The book provides 17 cases studies. Fourteen of the case studies are specific to five countries (Australia, Canada, France, Ireland, UK) and three cover operations in more than one country. Three case studies are in water supply, three are concerned with ports or airports, three are concerned with rail, four are about the provision of civic services including utilities supply and cultural buildings, two are concerned with power supply, one with mining and one case study is generic. Each study is relatively short and is covered by typically eight to 12 pages.

The book is divided into three sections. Section 1 provides six case studies by way of an introduction to asset management, section 2 is concerned with transformations of organisations to focus on asset management and section 3 is concerned with the linkages between governance and delivery.

As the editor appears to admit in the introduction, some case studies are more informative than others. The best are those that provide detail, often through simple bullet-pointed lists of data or organisational charts. These may be about such things as job roles, or organisational processes. Others, while less informative about the detail, tell a good story about organisational change after previous failings, and these seem to come mainly from the rail industry.

A clear message emerges from all the studies: to be successful in managing large capital assets, an organisation's whole focus must be on the acquisition of sufficient high-quality data about the assets, stored in a way that can be analysed, with a clear understanding of the risk to service delivery of failures in any part of the asset. Case studies are excellent at providing tips and hints, and the following are just a few that were particularly interesting: move beyond a manufacturer's recommendations on maintenance to develop one's own recommendations based on risk of failure (Dublin Airport); all asset decisions are a function of the service strategy (arts buildings in the state of Victoria); minimise data entry requirements to minimise error (city of Cambridge in Canada); investigate correlations between failure (e.g. pipe bursts) and the sources of failure (e.g. cast iron pipes, city of Cambridge).

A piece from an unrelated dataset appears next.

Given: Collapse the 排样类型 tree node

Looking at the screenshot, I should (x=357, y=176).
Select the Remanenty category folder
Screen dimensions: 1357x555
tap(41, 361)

A very interesting case study from the city of Hamilton in Canada discusses the issue of intergenerational fairness in asset investment. The authors point out that, while the change from one generation to the next may take 25–30 years, assets last much longer. Their profile of required investment may lead to some generations being unduly burdened by renewal or maintenance costs.

The concluding chapter begins with an apposite quote from Voltaire that society should ‘judge a man (sic) by his questions rather than by his answers’, and this quote suitably reinforces a long list of helpful questions suggested at the beginning of chapter 17. This chapter discusses the relation between technical and financial asset management, and the questions raised are typical of those asked by senior executives in capital-intensive organisations. A student of asset management would do well to review them closely.

Overall, the book provides a helpful range of case studies by type of organisation and type of service offered. While it is well indexed, the book might also have benefitted from a matrix in the initial chapter that identifies by category the issues that each case study covers. This would have made the book a little more usable as a reference source.